Type out each record word for word. Pictures stay out.

§ Stored items
§ §
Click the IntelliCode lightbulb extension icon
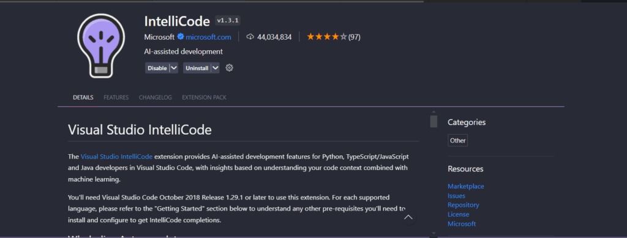(101, 45)
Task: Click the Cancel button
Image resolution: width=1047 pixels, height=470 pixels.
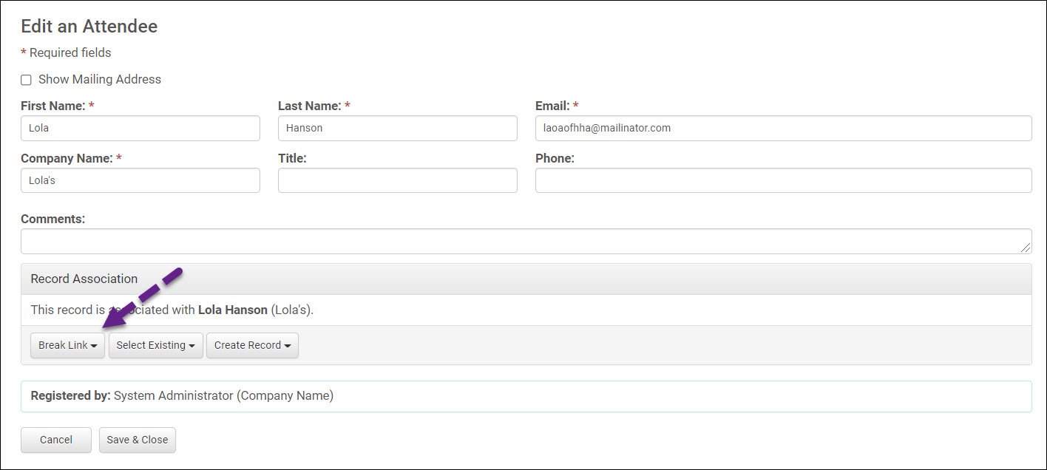Action: 56,440
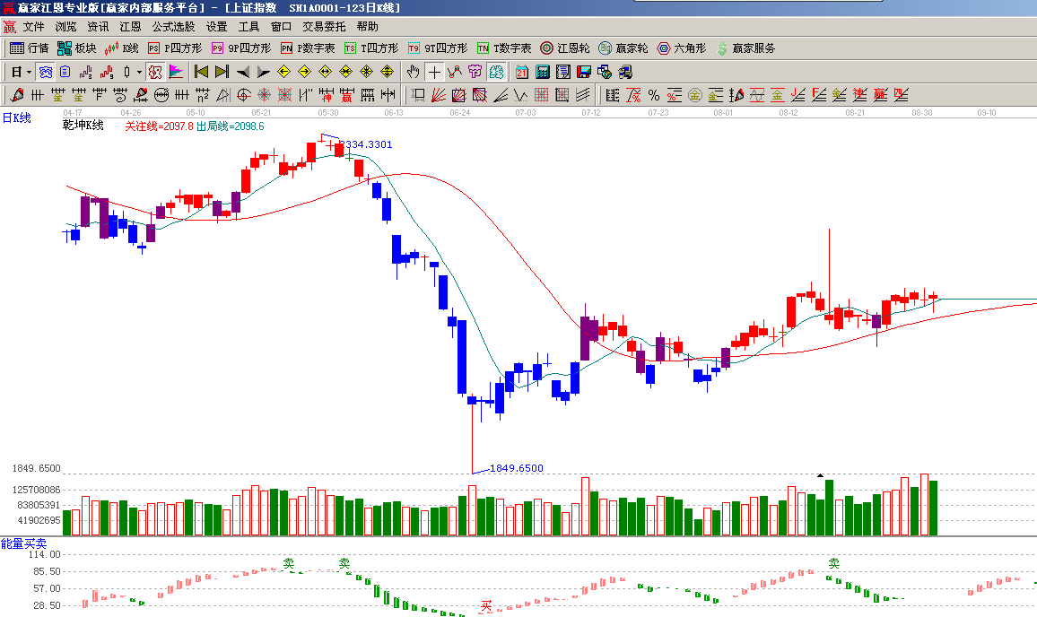The image size is (1037, 617).
Task: Open the 行情 market quotes view
Action: [x=29, y=48]
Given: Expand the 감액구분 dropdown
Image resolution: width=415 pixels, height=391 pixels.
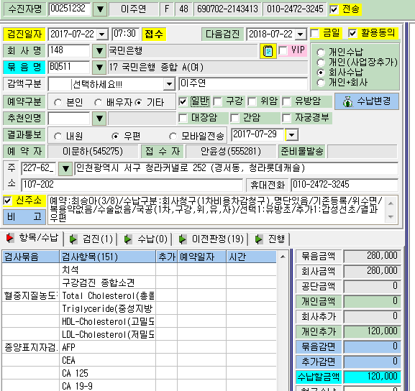Looking at the screenshot, I should coord(169,84).
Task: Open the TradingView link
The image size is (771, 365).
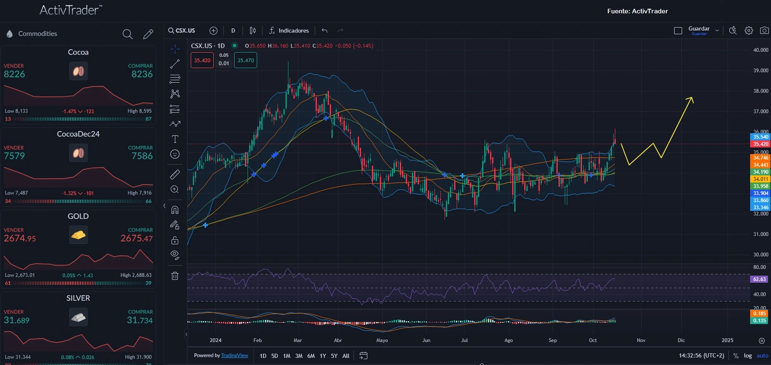Action: [x=235, y=355]
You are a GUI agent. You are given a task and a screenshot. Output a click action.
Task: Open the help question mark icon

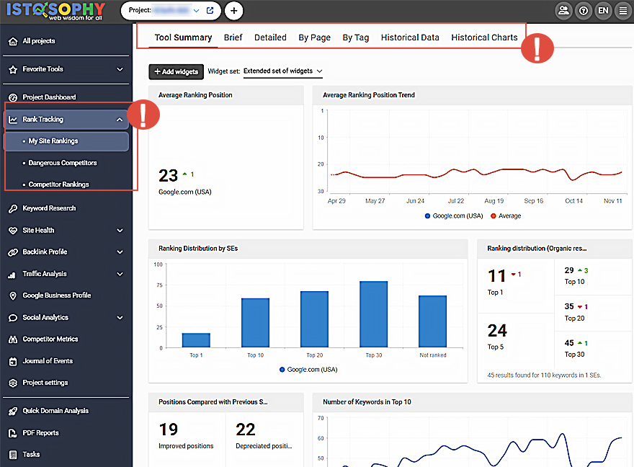click(x=584, y=11)

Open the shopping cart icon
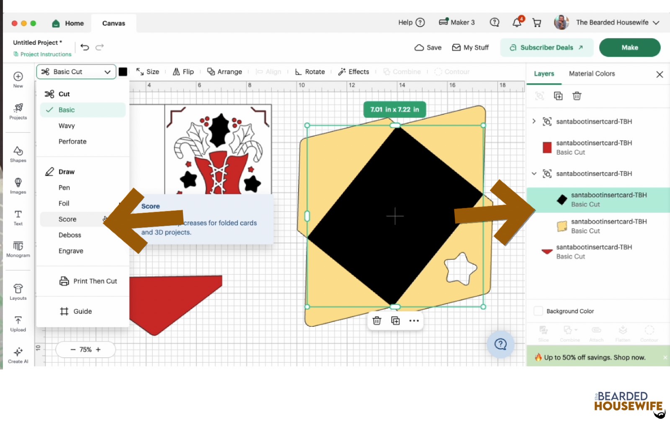click(537, 23)
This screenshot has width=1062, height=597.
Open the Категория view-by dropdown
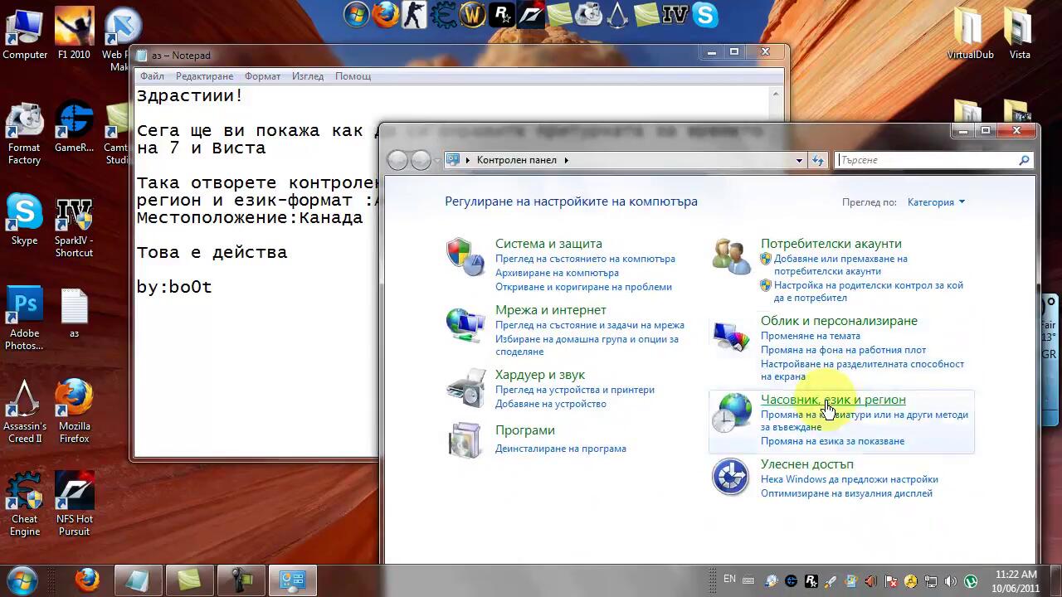tap(936, 202)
§ §
§ Exercise output
Click the IntelliCode lightbulb extension icon
(101, 45)
Task: Click the Cancel button
Image resolution: width=1047 pixels, height=470 pixels.
Action: 56,440
The image size is (1037, 617).
Task: Open the 行情 market quotes view
Action: [x=29, y=48]
Given: Expand the 감액구분 dropdown
Image resolution: width=415 pixels, height=391 pixels.
Looking at the screenshot, I should coord(169,84).
Task: Open the TradingView link
The image size is (771, 365).
Action: [x=235, y=355]
You are a GUI agent. You are given a task and a screenshot. Output a click action.
Task: Open the help question mark icon

click(x=584, y=11)

Open the shopping cart icon
click(537, 23)
This screenshot has width=1062, height=597.
Open the Категория view-by dropdown
tap(936, 202)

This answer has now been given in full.